That alignment between Warsh and the broader FOMC matters for the dollar. If markets come to believe the Fed will hold its nerve against political pressure, the "higher for longer" rate premium embedded in the dollar has more staying power. If they conclude the new chair will eventually yield to Trump, the premium erodes. Analysts suggest it is too early to judge — Warsh has not yet chaired a single policy meeting.

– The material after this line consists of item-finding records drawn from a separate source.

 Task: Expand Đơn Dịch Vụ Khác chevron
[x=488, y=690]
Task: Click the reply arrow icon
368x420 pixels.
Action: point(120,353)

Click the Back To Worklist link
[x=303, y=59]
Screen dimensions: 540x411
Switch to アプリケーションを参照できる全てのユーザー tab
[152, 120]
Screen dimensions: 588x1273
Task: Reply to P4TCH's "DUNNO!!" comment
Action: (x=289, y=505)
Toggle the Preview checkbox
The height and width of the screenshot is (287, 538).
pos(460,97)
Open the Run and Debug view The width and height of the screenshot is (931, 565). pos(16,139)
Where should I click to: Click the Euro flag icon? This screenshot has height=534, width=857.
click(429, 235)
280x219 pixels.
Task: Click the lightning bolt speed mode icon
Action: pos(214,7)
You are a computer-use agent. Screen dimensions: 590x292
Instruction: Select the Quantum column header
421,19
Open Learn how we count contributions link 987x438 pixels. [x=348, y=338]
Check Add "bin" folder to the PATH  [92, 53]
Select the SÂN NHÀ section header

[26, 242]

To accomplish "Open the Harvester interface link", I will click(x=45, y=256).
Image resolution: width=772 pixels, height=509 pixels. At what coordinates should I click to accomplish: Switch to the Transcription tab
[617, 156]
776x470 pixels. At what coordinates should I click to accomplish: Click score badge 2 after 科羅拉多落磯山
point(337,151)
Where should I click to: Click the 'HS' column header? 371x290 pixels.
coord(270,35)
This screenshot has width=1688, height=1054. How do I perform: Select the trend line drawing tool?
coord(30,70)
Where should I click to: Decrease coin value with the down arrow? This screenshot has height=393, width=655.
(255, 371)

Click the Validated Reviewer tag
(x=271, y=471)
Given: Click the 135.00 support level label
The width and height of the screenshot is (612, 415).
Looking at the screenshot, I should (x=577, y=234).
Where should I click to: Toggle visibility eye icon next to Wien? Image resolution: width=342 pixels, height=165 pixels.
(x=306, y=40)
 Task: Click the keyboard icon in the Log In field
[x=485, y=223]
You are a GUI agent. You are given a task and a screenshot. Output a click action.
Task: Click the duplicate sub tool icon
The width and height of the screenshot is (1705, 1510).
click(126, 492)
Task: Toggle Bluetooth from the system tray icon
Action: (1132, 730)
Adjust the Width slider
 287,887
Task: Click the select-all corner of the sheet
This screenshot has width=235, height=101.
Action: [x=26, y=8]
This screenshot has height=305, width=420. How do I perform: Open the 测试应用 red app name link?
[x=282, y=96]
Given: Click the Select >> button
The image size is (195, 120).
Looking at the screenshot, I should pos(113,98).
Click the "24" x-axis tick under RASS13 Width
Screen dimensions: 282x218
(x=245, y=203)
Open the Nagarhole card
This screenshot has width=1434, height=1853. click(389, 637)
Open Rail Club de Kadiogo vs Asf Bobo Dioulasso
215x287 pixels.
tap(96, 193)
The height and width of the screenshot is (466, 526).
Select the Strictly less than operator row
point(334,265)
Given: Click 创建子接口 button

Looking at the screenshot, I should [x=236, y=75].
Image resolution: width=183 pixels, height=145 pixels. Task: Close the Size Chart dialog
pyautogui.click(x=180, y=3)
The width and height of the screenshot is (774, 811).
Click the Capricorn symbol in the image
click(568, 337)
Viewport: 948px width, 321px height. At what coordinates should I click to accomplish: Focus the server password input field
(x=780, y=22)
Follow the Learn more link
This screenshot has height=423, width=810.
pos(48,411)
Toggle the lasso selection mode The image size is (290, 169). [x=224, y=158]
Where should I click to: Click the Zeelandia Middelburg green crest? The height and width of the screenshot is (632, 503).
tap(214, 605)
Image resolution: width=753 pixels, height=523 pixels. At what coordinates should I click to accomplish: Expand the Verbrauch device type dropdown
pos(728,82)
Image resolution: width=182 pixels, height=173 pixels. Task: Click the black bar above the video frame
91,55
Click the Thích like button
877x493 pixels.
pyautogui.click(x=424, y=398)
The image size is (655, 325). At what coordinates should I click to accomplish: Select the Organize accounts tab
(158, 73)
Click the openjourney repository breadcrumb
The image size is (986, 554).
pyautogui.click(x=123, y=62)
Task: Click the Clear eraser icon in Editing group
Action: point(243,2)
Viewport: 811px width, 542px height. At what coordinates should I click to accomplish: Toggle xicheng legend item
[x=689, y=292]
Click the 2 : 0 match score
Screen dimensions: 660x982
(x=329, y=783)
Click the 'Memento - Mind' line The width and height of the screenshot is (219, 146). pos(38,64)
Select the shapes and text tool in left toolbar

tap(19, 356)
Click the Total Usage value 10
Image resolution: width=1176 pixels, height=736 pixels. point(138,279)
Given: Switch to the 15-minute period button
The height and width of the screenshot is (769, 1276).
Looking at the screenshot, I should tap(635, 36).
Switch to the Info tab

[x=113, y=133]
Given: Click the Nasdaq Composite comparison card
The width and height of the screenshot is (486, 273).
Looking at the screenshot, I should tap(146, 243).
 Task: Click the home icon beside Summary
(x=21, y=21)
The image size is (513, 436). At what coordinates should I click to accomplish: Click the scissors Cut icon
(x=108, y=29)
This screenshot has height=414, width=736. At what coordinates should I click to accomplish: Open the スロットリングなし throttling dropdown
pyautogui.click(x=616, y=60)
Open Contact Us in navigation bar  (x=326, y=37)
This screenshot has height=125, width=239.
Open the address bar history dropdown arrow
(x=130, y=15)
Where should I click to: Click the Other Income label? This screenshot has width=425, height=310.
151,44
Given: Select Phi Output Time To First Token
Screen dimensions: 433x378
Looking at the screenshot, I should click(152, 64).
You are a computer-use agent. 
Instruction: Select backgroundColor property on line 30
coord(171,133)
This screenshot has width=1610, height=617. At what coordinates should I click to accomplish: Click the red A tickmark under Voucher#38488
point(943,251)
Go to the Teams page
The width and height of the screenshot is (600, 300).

What traders are watching next
The Iranian ceasefire dynamic is the near-term variable most likely to move the dollar in either direction. Secretary of State Rubio said on Thursday that there were "good signs" progress was being made, but described any arrangement involving Iranian tolls on Hormuz shipping as "unfeasible." If a genuine deal materialises, crude prices could fall, inflation expectations might ease, and some of the dollar’s recent rate‑hike premium could unwind. If talks collapse, oil is likely to remain elevated or climb again, inflation expectations could reset higher, and the dollar’s support may strengthen further.
Longer term, Warsh's first FOMC meeting in June will be the first real test. Markets are currently pricing no change to the target range for the federal funds rate at that meeting, but implied odds of a hike at later meetings have increased noticeably in recent weeks. How Warsh manages the gap between the president's expectations and the committee's inclinations may define the dollar's trajectory for the rest of 2026.